The genotype consequence gave an thought to extinguish the marker which was non closely related to phenotype such as m600, m555 and 457. But, the genotype consequence did non given clear decision about the marker that closely related to ERECTA cistron. The genotype information of m220, m213, m457 and ERECTA did non show DNA set for most of the RILs ( Fig.

2 ) . However, the mark obtained from the comparing of phenotype with standard genotypic informations provide some grounds of the location of ERECTA cistron when compared with molecular map of Arabidopsis thaliana. It showed that m220, m251, m216 and m226 were closely related to the ERECTA cistron.
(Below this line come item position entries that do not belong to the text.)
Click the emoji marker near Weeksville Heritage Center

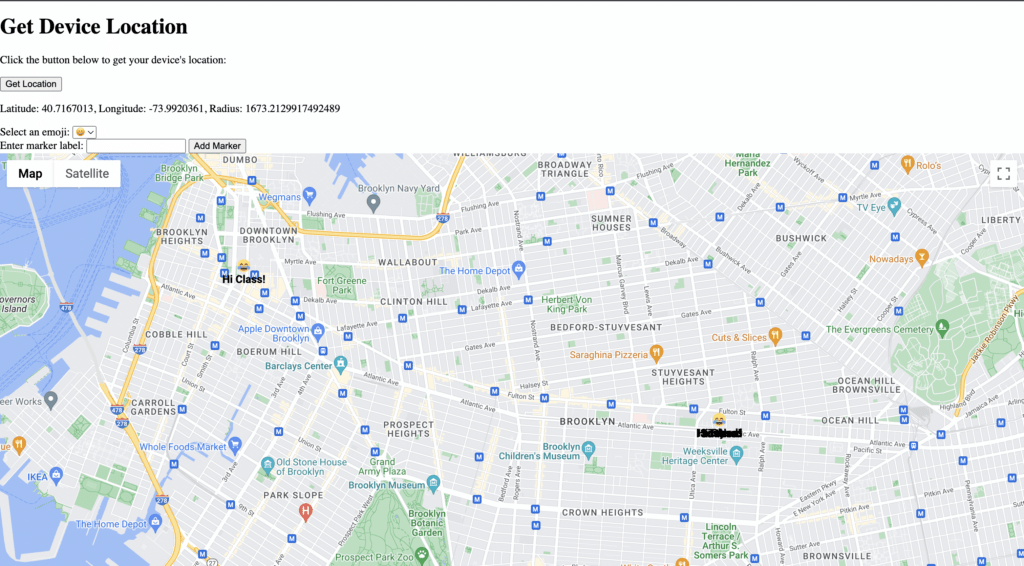[719, 421]
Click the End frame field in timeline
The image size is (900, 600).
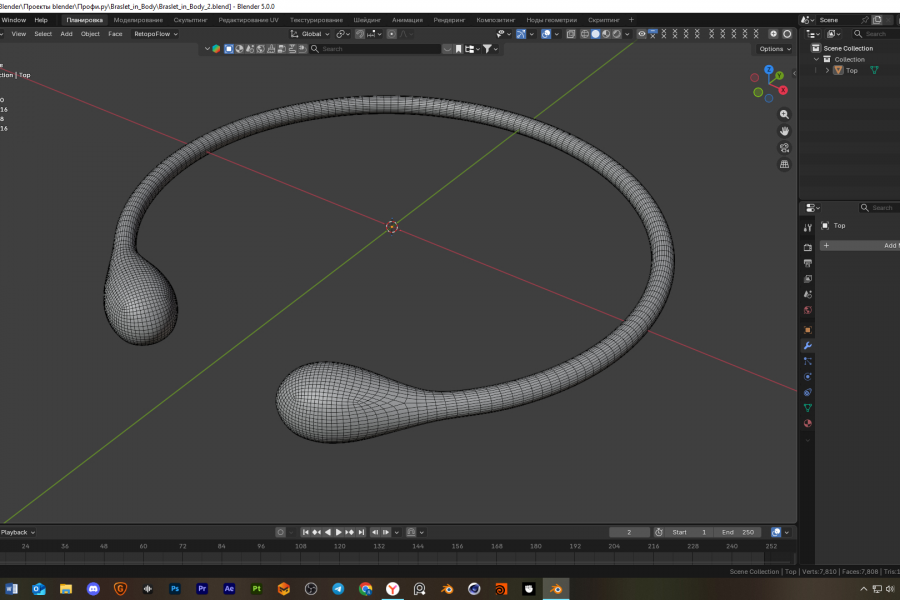[740, 532]
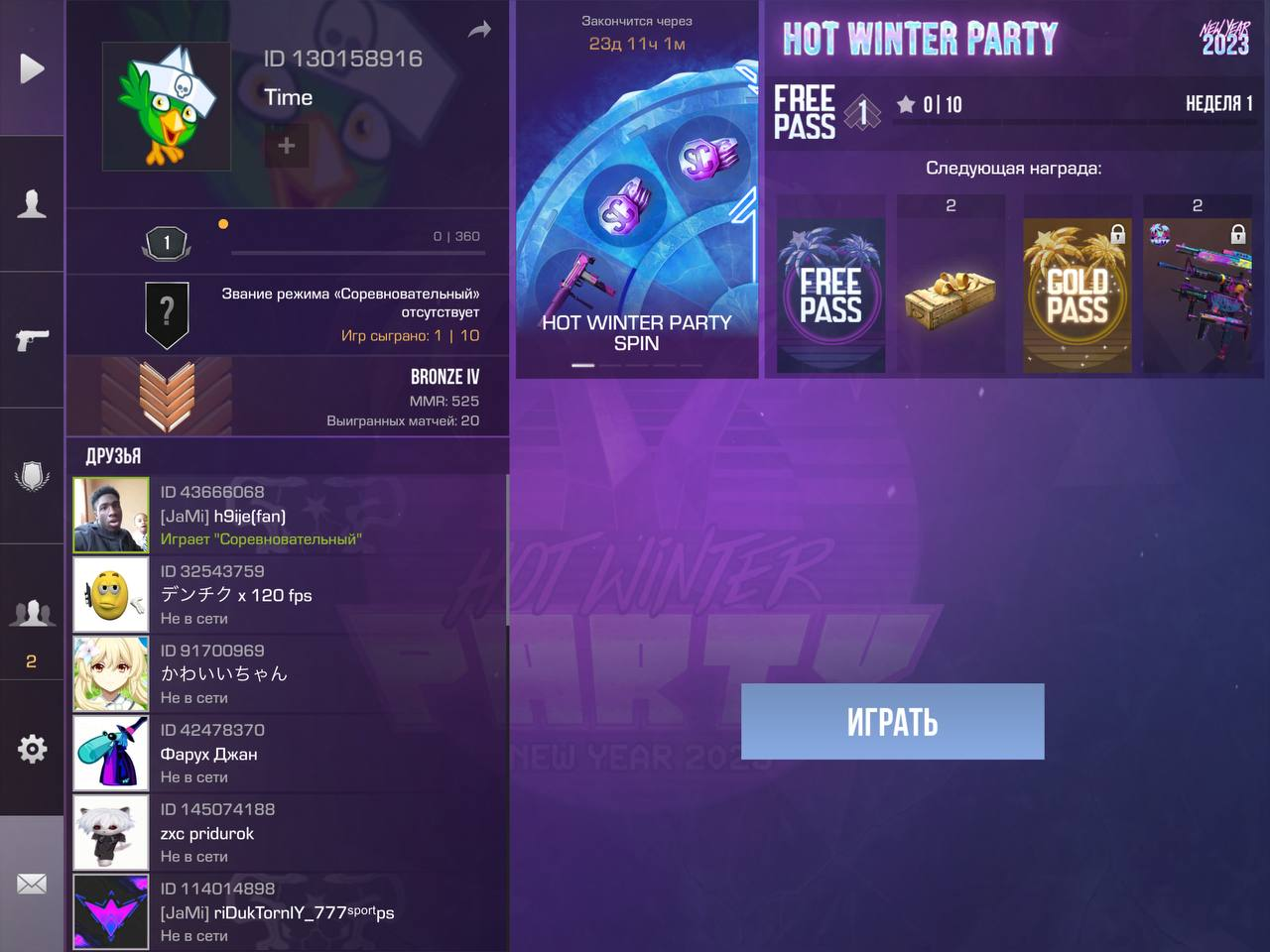Open friend zxc pridurok entry
This screenshot has width=1270, height=952.
click(289, 832)
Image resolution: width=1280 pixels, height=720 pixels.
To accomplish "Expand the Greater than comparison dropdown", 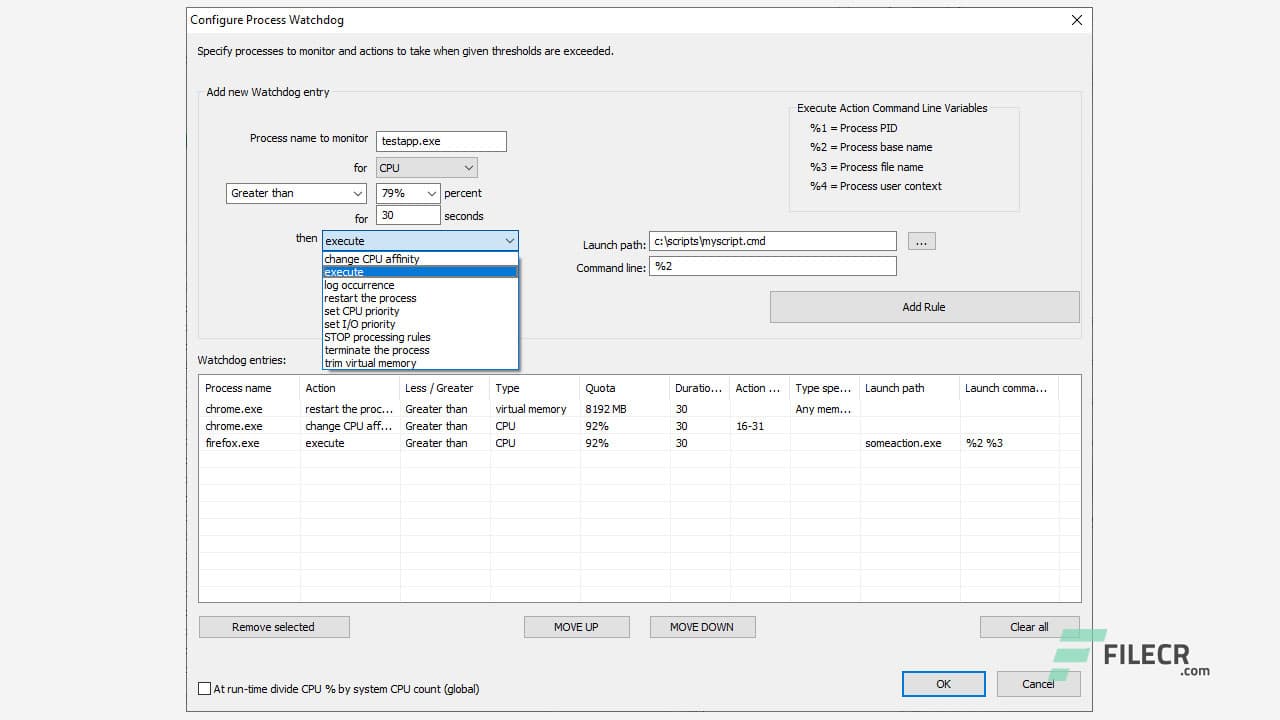I will point(295,193).
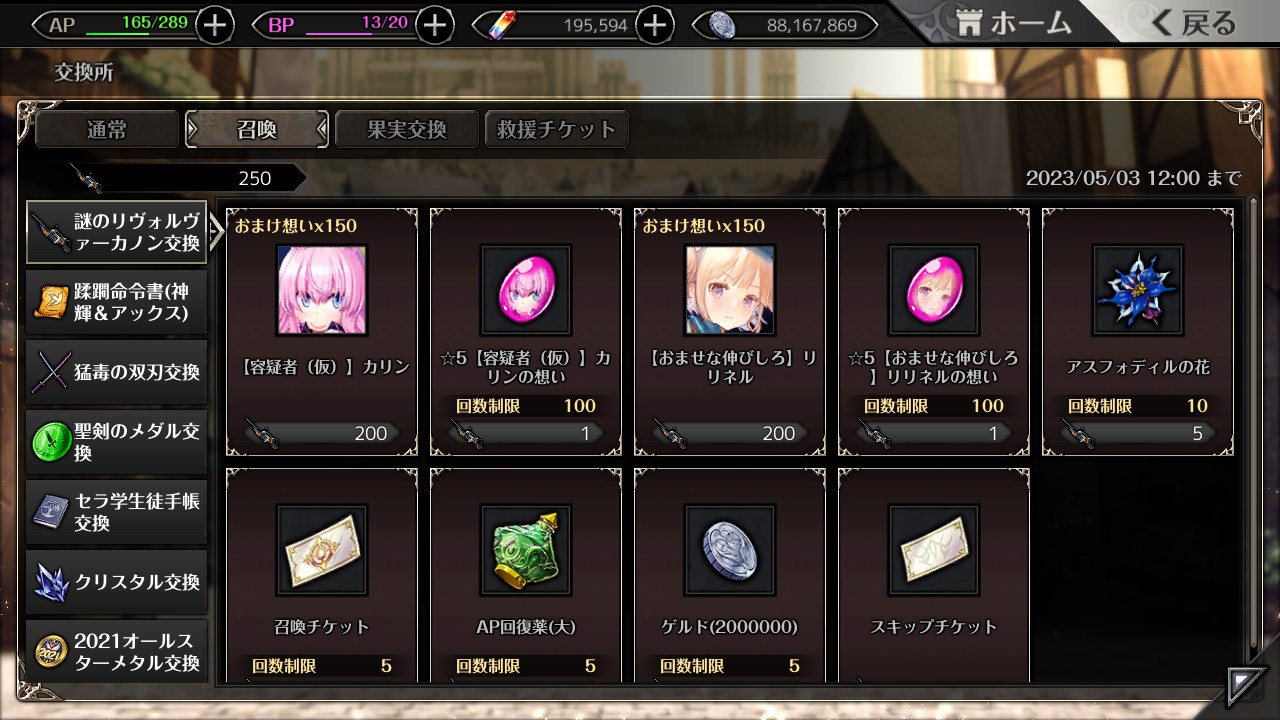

Still we can non state clearly that ERECTA is located someplace between m220, m251, m216 and m226 because the marker m226 and m326 were located at 3rd chromosome of Arabidopsis thaliana. Additionally, the markers m326 and m226 showed some effects on siliqua and pedicel length which were observed in both QTL analyses and RILs marking. So it can be said that these cistrons besides have a small consequence on commanding the look of siliqua and pedicel length of Arabidopsis thaliana.

By utilizing QTL analysis the finest inside informations about location of ERECTA cistron was obtained. From the QTL informations it was clearly shown that the ERECTA cistron is located between m251 and m220 ( Fig. 3.4 ) .


We thank Tom Martin, Jonas Ross and Luisa Ghelardini for supplying proficient support and appraisal during the experiment.